Deutsche Gesellschaft
für Technische Zusammenarbeit
Abt. 45 / Div. 45

 

Roselyn Amadi (1996): Land Tenure in the IGAD Area - What Next? The IGAD Experience

Abstract

This paper does not aim to find solutions but recognizes the complexity of the subject matter that we are here to tackle. The main thrust however is that in dealing with issues that affect natural resources management we must not ignore the users or think that they have no answers. This has been recognized by the Convention as participatory approach, a concept which has been practised in the field for a long time although, (and I beg to be corrected) this is the first time it is appearing in an international legal instrument.

We are also not naive to believe that the affected people, have all the answers. Obviously we can not go back to pre-colonial times when the African way of life had experienced little or no influence from the outside. There is a lesson for all of us to learn here and education has no end.

The Transmara study brings out clearly that most of the decision that were left to be made by the Elders were misleading because the Elders were illiterate as to the applicable law adopted from outside the tribe. It seems that no attempt was made to educate the people on the new law of community ownership.

Education may have some answers but not all. In Africa, land tenure is a social issue.
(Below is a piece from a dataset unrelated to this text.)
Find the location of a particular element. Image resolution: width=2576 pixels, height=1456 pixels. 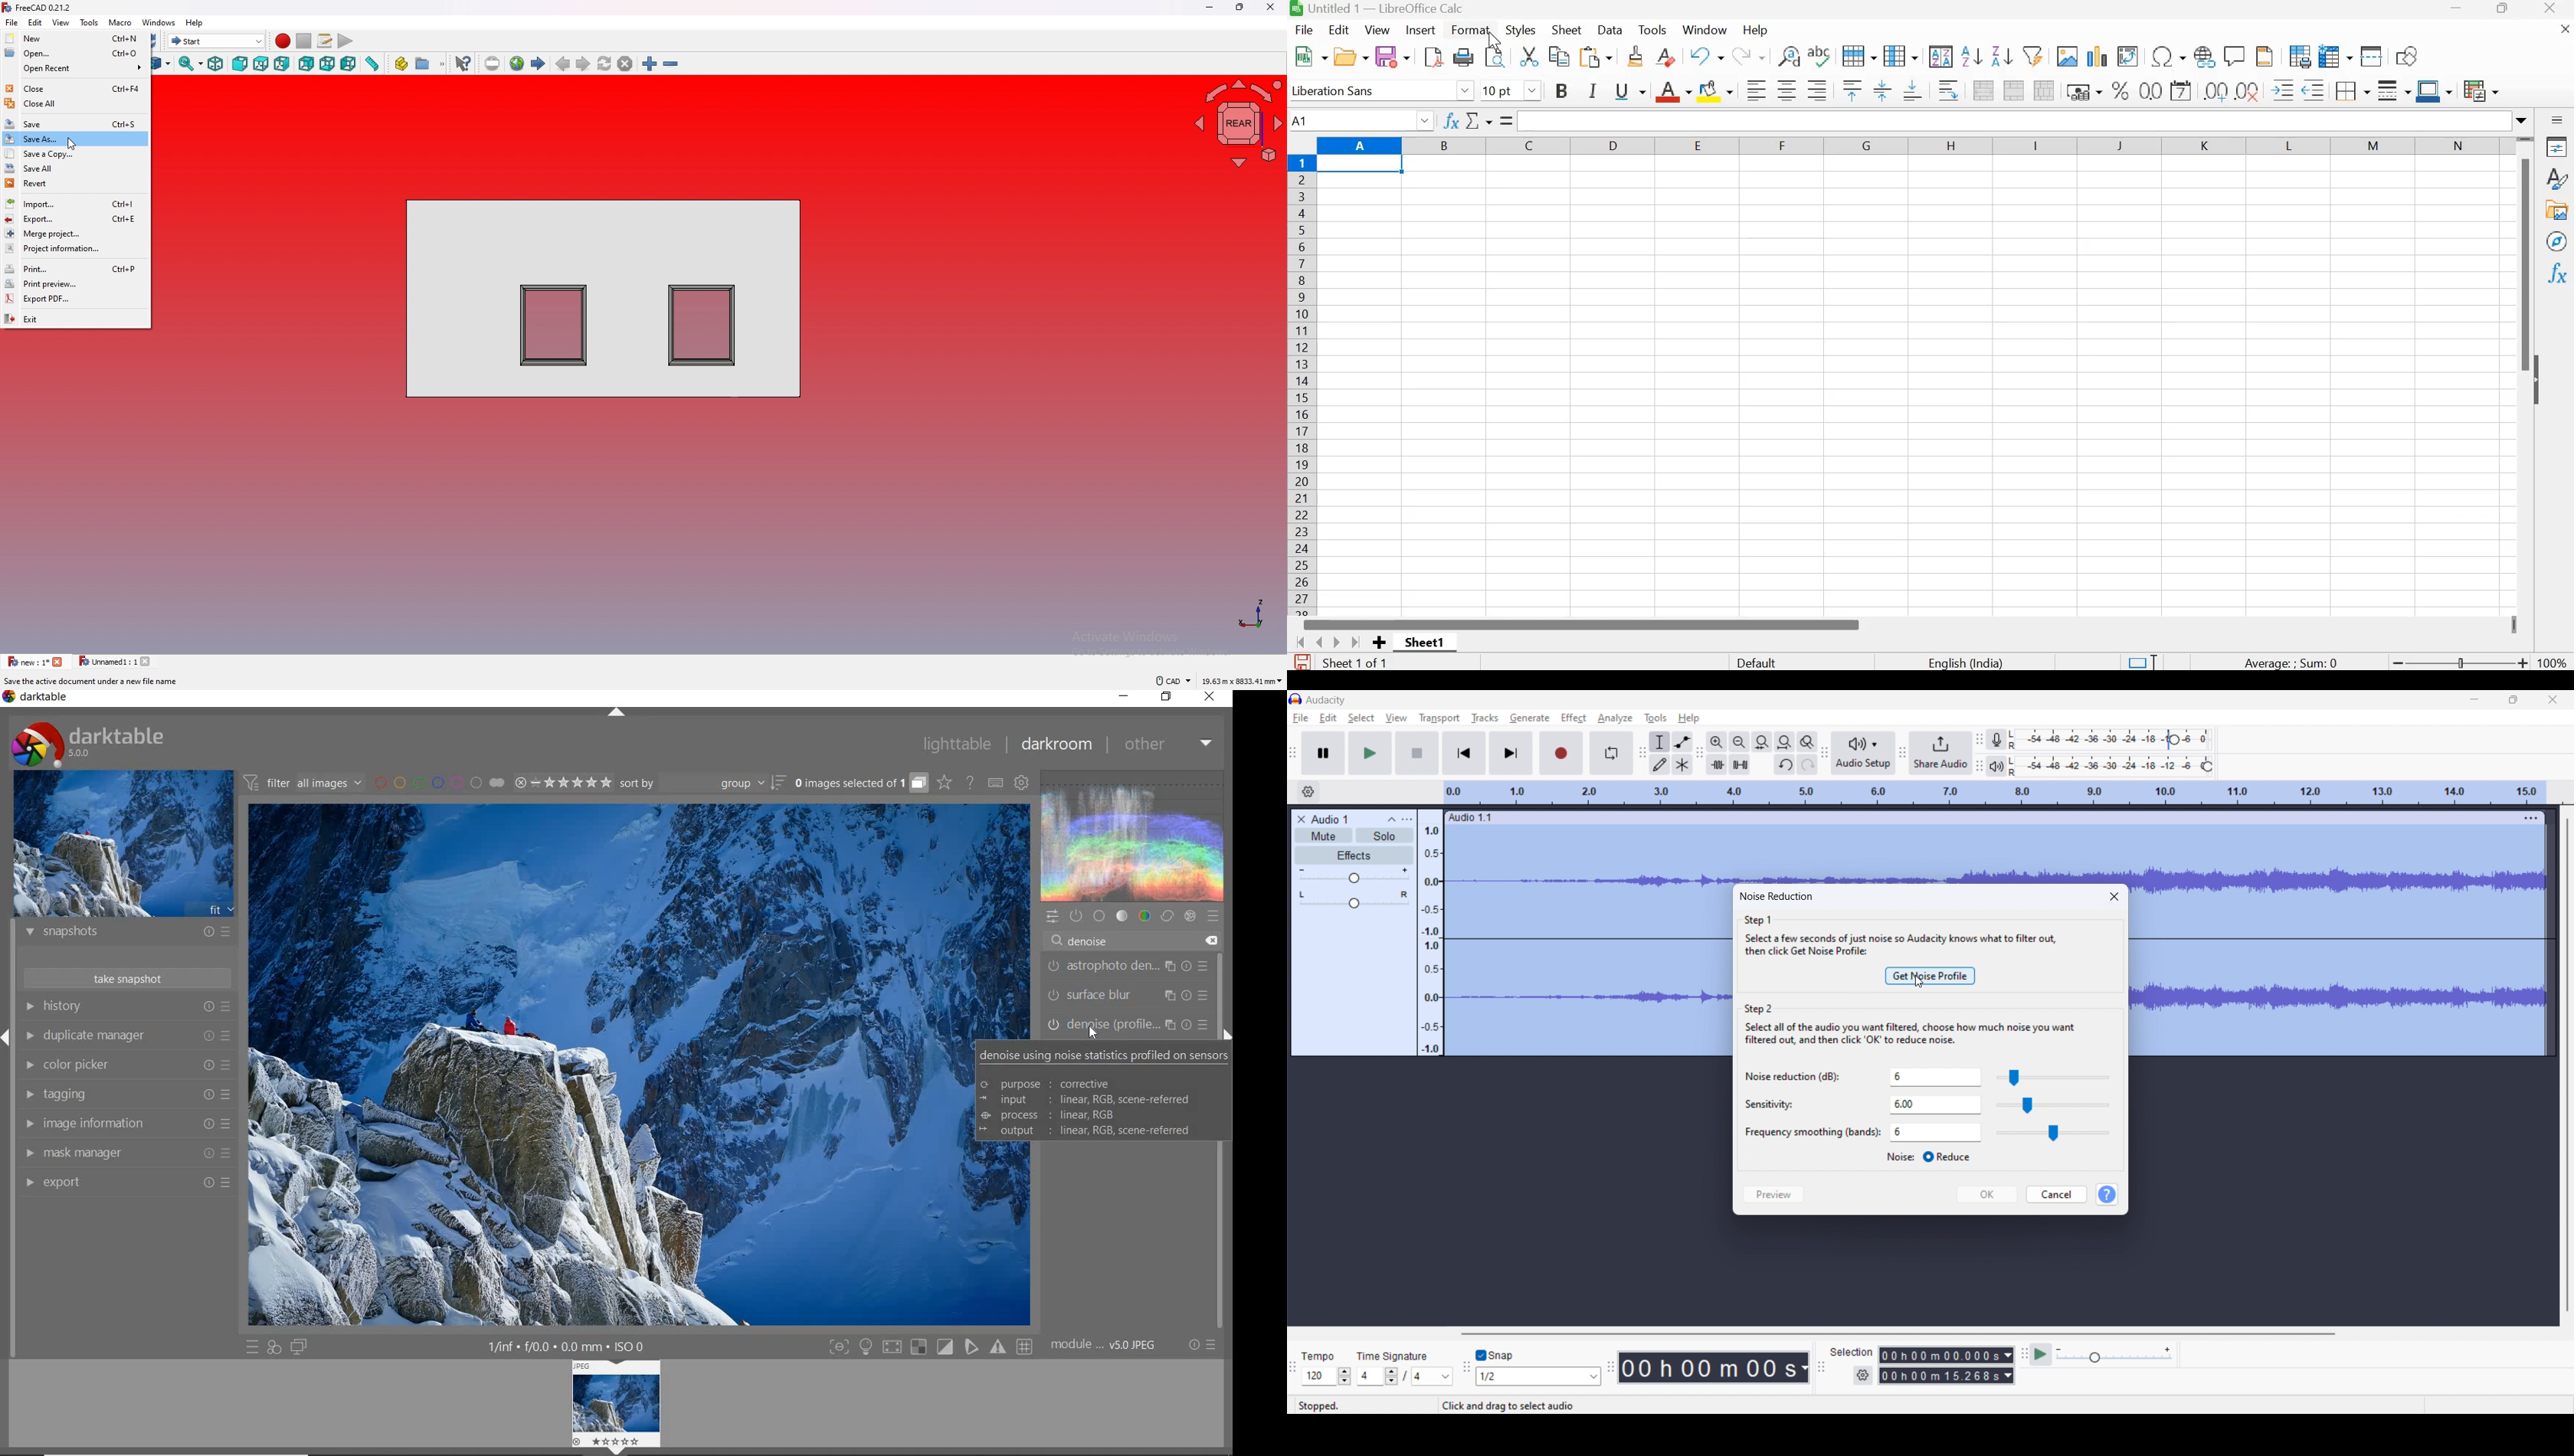

what's this? is located at coordinates (463, 63).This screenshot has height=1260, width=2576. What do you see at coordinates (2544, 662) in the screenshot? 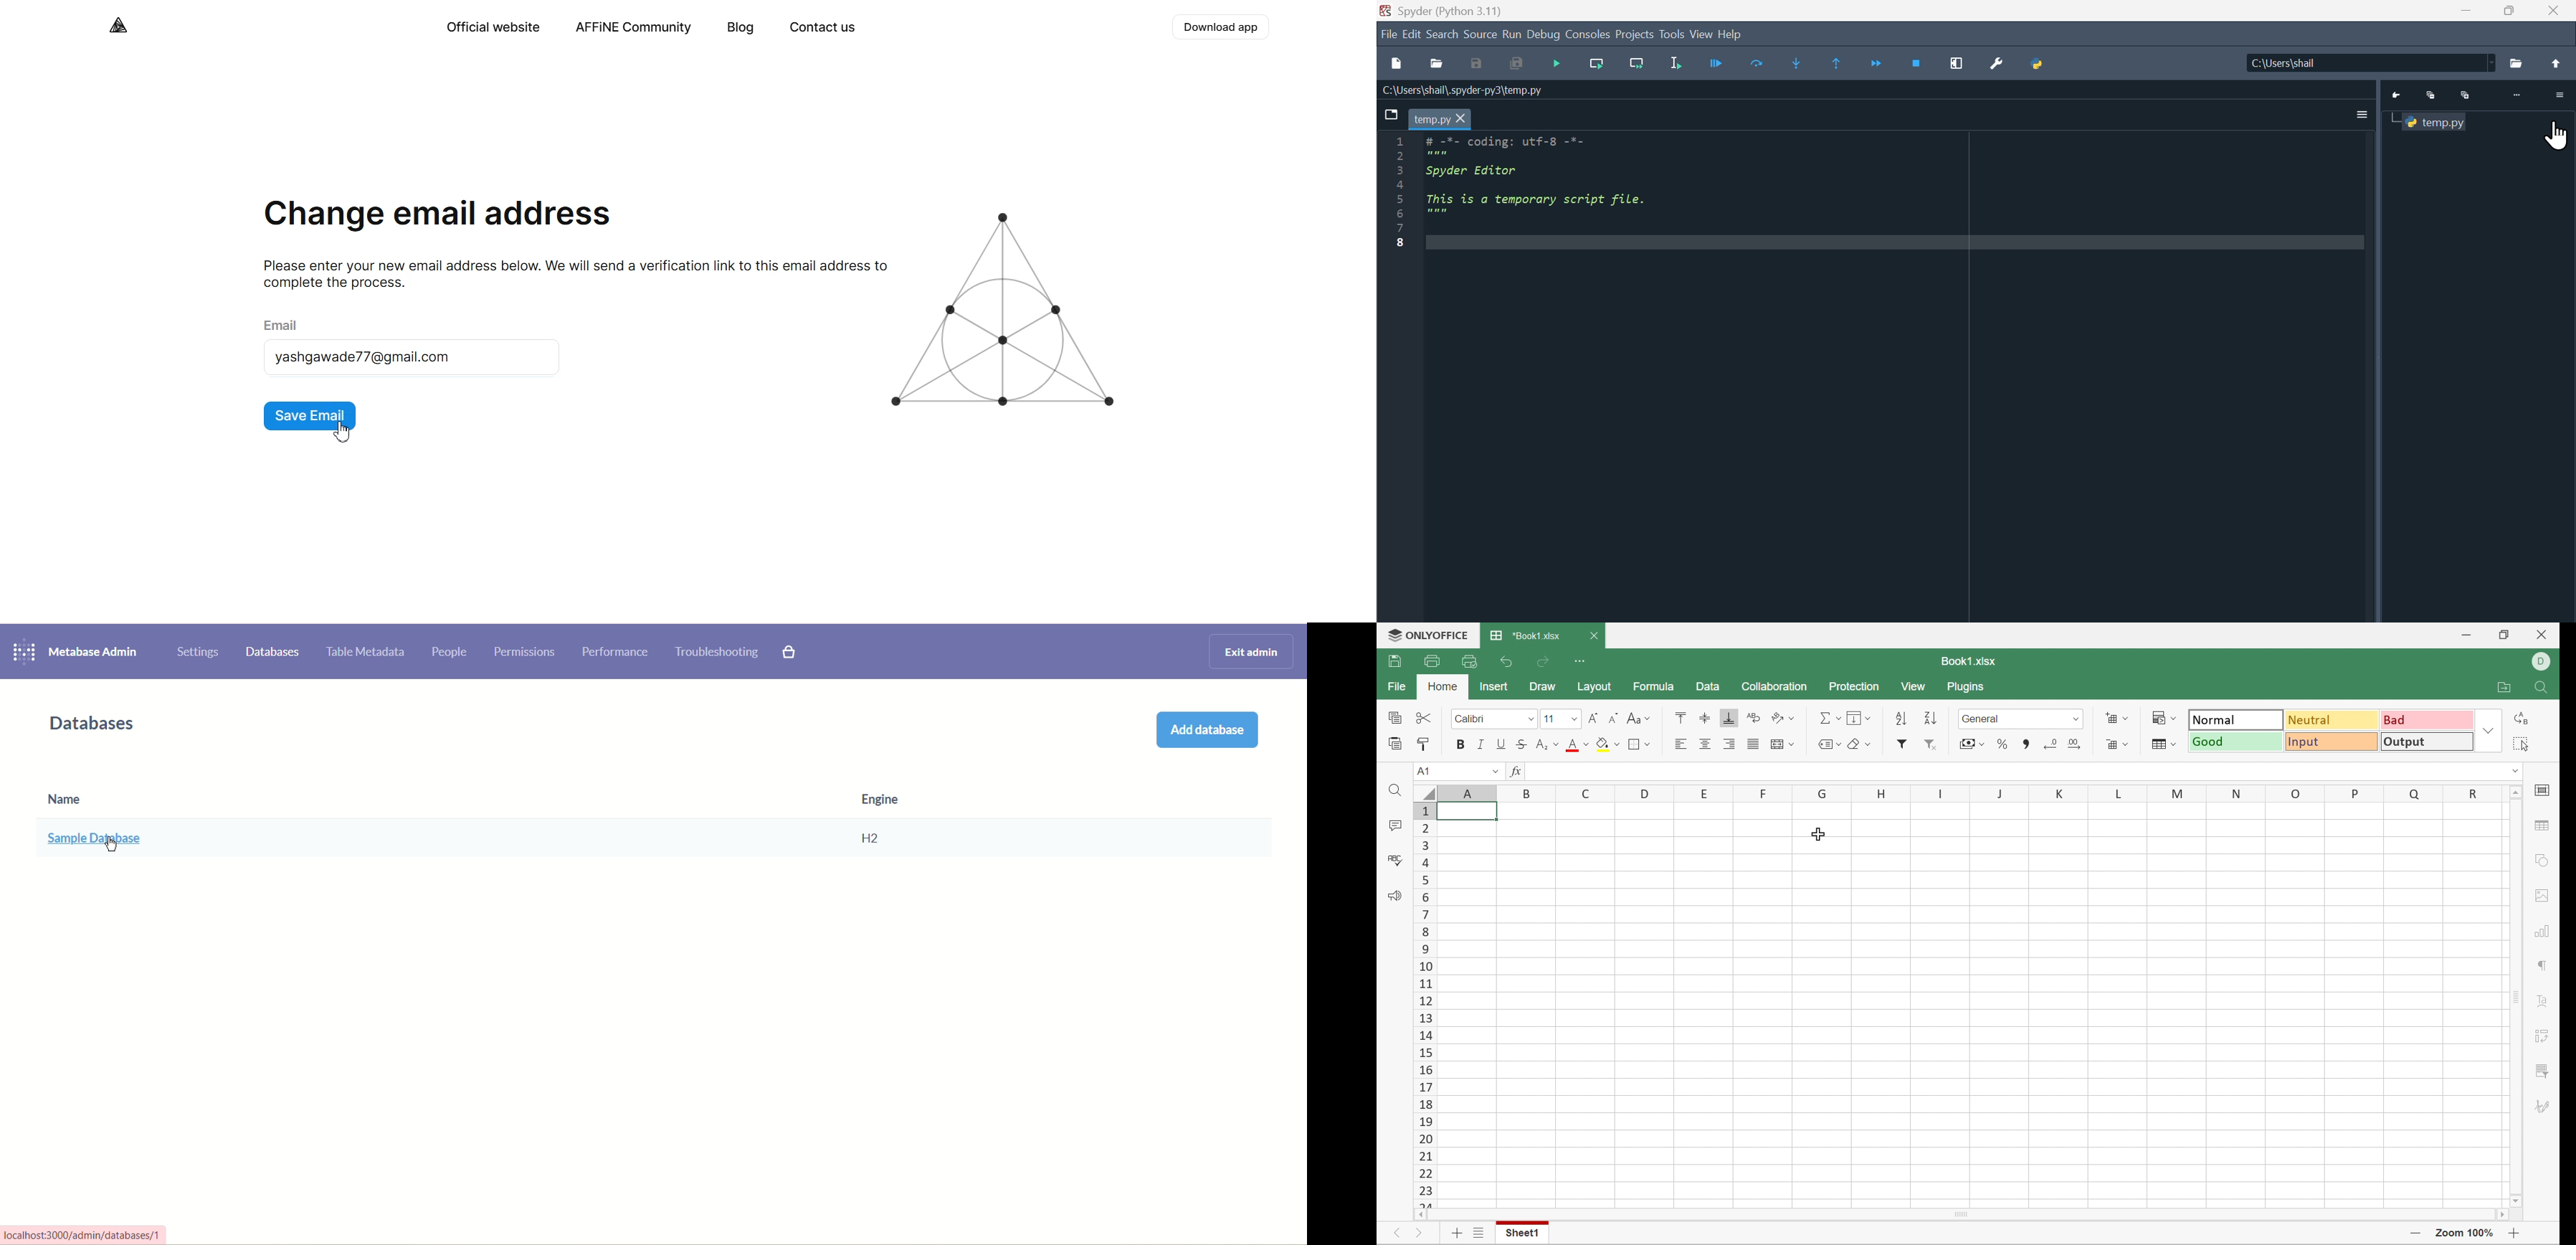
I see `DELL` at bounding box center [2544, 662].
Sommerhalter states in his thesis on page 77 that "Conditions and systems which are intended to be improved or replaced have to be known in the first place. African indigenous land resource management systems have been ignored for too long and attempts to replace them with newly introduced schemes, which pay no respect to the existing local ones have largely failed...". This view seems to support the findings of the Transmara study.

Indeed land and the environment is part and parcel of the day to day activities and happenings of the African even today in modern times. To try and deal with 'conservation' in Africa in purely scientific or western and managerial terms would be to repeat the mistakes history has shown us. At the end of the day, however we hope we shall come up with a clear direction of "What Next!"